Making Northwest Arkansas one of the "most vibrant and inclusive regions in the nation" ranks as a major goal of the Walton Family Foundation's latest five-year plan, which was unveiled Monday.
"When we figure out ways to bridge divides, I believe it will happen in a place like this, a place with the places and spaces that provide the experiences that bring people together," said Karen Minkel, the foundation's Home Region Program director.
"Whether it's doing business together or just getting on the walking and biking trails where we see and meet each other, someplace like this is where it will happen," she said.

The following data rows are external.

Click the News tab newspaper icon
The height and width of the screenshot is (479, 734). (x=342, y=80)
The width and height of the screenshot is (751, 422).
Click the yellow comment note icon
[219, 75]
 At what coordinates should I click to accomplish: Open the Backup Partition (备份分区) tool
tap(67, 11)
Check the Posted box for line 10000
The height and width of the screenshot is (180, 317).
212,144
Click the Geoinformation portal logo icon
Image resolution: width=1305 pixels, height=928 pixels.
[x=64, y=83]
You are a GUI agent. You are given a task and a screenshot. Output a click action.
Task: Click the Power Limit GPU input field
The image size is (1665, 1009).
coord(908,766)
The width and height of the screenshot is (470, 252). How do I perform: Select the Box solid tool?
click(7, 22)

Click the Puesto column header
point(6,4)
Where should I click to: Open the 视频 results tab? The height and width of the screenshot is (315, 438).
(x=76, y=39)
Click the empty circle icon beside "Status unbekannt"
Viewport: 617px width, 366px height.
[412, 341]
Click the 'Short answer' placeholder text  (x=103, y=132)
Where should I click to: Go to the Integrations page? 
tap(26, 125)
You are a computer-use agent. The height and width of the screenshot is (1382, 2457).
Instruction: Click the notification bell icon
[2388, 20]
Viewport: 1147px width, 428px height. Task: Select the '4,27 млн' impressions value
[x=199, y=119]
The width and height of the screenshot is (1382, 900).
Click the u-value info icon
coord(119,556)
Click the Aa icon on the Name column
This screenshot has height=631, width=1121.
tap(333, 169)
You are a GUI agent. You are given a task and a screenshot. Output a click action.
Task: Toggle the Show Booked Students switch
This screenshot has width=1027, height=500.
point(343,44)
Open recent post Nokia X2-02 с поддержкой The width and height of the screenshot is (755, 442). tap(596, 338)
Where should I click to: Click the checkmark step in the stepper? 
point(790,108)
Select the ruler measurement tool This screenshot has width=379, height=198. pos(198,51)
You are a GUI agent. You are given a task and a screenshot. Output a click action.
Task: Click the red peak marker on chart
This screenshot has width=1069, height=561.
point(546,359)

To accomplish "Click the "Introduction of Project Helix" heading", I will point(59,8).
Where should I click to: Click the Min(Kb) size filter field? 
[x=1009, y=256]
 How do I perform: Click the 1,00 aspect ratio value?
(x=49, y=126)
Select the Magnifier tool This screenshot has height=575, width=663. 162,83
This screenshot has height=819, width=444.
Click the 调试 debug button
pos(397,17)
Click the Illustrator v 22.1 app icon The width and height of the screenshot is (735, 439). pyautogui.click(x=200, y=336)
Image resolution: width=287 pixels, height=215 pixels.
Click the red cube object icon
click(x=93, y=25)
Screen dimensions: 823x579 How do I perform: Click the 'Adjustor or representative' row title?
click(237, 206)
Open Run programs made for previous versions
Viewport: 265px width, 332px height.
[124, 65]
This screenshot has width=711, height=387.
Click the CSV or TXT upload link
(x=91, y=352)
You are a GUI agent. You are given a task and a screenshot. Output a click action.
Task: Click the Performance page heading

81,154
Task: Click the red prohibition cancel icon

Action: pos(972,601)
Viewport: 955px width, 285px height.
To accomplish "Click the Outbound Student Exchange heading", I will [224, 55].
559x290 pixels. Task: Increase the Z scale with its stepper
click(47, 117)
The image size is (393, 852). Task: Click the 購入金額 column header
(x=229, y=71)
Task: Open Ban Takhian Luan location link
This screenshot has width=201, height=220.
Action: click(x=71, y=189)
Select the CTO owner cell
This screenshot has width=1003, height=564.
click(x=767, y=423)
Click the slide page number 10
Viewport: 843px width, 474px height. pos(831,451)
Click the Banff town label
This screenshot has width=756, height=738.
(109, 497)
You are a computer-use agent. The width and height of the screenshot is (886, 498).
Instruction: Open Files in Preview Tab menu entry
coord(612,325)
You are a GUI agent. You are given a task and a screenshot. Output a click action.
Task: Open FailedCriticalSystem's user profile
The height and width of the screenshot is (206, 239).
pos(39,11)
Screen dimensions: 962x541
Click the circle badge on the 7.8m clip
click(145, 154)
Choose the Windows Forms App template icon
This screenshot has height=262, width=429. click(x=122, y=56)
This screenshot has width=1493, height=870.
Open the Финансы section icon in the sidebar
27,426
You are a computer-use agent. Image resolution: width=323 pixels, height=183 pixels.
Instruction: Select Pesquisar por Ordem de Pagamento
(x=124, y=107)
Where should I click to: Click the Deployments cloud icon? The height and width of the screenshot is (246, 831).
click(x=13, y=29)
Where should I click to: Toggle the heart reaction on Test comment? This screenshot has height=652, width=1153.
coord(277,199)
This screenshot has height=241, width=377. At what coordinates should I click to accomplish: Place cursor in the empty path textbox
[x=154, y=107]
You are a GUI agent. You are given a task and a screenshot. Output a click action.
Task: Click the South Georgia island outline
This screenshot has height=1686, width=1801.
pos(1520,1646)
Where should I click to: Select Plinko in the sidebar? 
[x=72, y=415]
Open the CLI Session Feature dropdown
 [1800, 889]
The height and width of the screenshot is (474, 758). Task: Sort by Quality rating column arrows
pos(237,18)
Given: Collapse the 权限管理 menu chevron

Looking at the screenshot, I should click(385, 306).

The foundation is led by descendants of Sam and Helen Walton, founders of Walmart. The five-year plan has three major areas of emphasis: improving K-12 education nationwide; protecting rivers and oceans and the communities they support; and investing in the Northwest Arkansas and the Arkansas-Mississippi Delta regions.
In 2019, the foundation awarded more than $525 million in grants, according to a news release Monday.
The "home region" part of the plan includes support for Northwest Arkansas' diverse and innovative regional economy, the plan's announcement said, so small businesses and startups can flourish and world-class cultural and other opportunities are accessible to everyone.
Efforts will include help and support for promising businesses from entrepreneurs of all backgrounds, whatever that need happens to be, Minkel said. The foundation will seek to connect such an entrepreneur with the relevant group or groups anywhere in the state or nation whether that need is for investment or advice, she said.
For example, businesses owned by entrepreneurs from other cultures had difficultly in obtaining the small business loans provided by the federal government to help those businesses survive the covid-19 pandemic, Minkel said. The difficulty was in getting through government and loan processes and procedures that are much more familiar to long-established businesses and groups.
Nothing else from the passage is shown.